Mohon tunggu...
Lafi Munira
Lafi Munira Mohon Tunggu... -

introvert-moody|sangat menyukai hujan | sangat menyukai anak-anak | pecinta kucing | penggemar musik | kolektor buku |pecinta puisi, bahasa-bahasa, psikologi, sastra, filsafat, bintang, dan langit malam hari| menyukai aroma udara pagi hari dan langit teduh di pagi hari | penyuka langit biru dan awan-awan putih | suka mengumpulkan pasir pantai | lebih suka menulis daripada bicara | sangat suka memandangi sawah-sawah hijau dan damainya kota yogya | menyukai senyuman | menyukai filosofi pasir dan filosofi udara | suka berfikir, memperhatikan hal yang detail, | humanitarian wanna be |

Selanjutnya

Tutup

Lyfe

Mahasiswa: Harapan dan Kenyataan

7 Agustus 2012   12:00 Diperbarui: 25 Juni 2015   02:08 299
+
Laporkan Konten
Laporkan Akun
Kompasiana adalah platform blog. Konten ini menjadi tanggung jawab bloger dan tidak mewakili pandangan redaksi Kompas.
Lihat foto
Bagikan ide kreativitasmu dalam bentuk konten di Kompasiana | Sumber gambar: Freepik

Oleh: Lafi Munira

Kita mahasiswa adalah orang-orang yang beruntung dapat merasakan mengejar ilmu hingga bangku kuliah. Di luar sana banyak saudara-saudara kita yang tidak punya kesempatan, dan impian-impiannya hanya sebatas angan. Kawan, pernahkah tahu tentang kisah si lintang, seorang anak jenius dalam laskar pelangi, tiap pagi berangkat sekolah, dia mengayuh sepeda yang ukurannya lebih besar dari tubuh mungilnya, melewati puluhan kilometer, melewati hutan dan sungai yang berpenghuni buaya, hanya untuk satu tujuan, dia ingin duduk belajar, sesampainya di sekolah dia kan selalu menebarkan senyum indahnya kepada para sahabatnya di kelas, dia merasa bahagia, dia bisa sekolah. Namun, pada akhirnya dia hanya bisa diam melepaskan mimpi-mimpinya, berhenti sekolah waktu kelas 6 SD dan rela bekerja menjadi tulang punggung keluarga karena ayahanda tercintanya meninggal dunia. Kisah lintang merupakan secuil potret perjuangan meraih ilmu yang akhirnya kandas begitu saja, impian hanya impian, masih banyak lintang-lintang yang lain. Kita bukanlah lintang, kita adalah orang-orang yang telah dititipkan oleh Allah amanah untuk menjadi mahasiswa, kita seharusnya bersyukur dan menjalankan amanah yang banyak orang berharap kepada kita.

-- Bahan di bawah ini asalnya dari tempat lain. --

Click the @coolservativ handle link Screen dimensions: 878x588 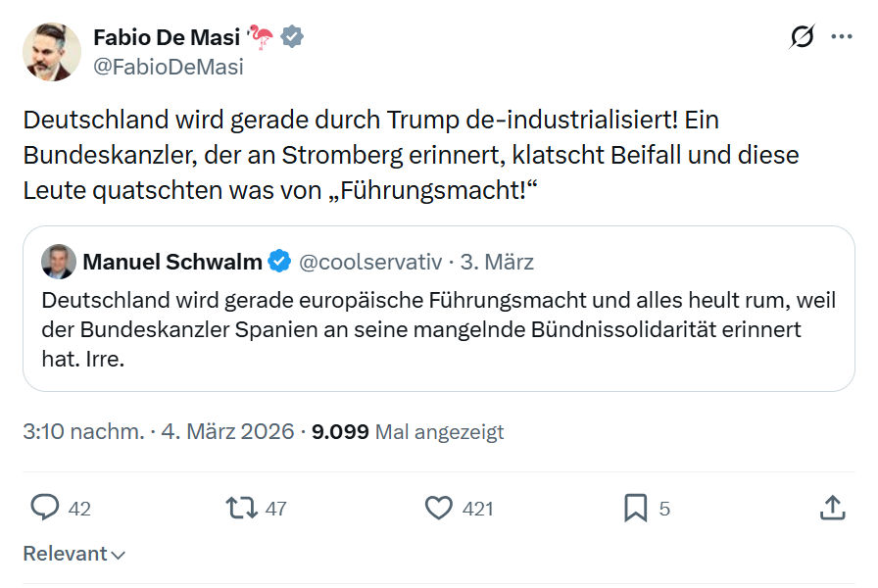click(x=370, y=262)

Kepada para mahasiswa yang merindukan kejayaan,

Kepada rakyat yang kebingungan di persimpangan jalan….

Mahasiswa adalah pemuda yang dapat merubah dunia dengan segala semangat dan tekadnya (Ir.Soekarno). Sehingga tidak salah kalau masyarakat berharap banyak akan kontribusinya kepada negara dan warganya.

Kini mahasiswa telah jauh dari kondisi ideal. Predikat “agent of change” pun hanya tinggal nama. Tulang punggung rakyat mungkin hanya sekedar harapan dan harapan. Mahasiswa oh mahasiswa, dimana kau mahasiswa, dimanakah suaramu mahasiswa?. Tidak perlu jauh-jauh mencari contoh lunturnya peran mahasiswa, Mari kita lihat kondisi mahasiswa dan kampus kita tercinta. Kampus yang tiap tahun semakin dipenuhi oleh wajah-wajah baru. Kampus yang tidak sehat, berpolusi asap kendaraan bermotor, parkiran penuh, full capacity. Kampus yang punya peraturan laki-laki dan perempuan tidak boleh berboncengan motor di kawasan kampus, tapi realitanya berboncengan muda-mudi sudah hal yang lumrah disini, di rumah kita. Kampus yang pasang spanduk “kawasan bebas asap rokok” tapi bau rokoknya masih ada “everywhere and everytime”. Pernahkah kawan-kawan memperhatikannya?.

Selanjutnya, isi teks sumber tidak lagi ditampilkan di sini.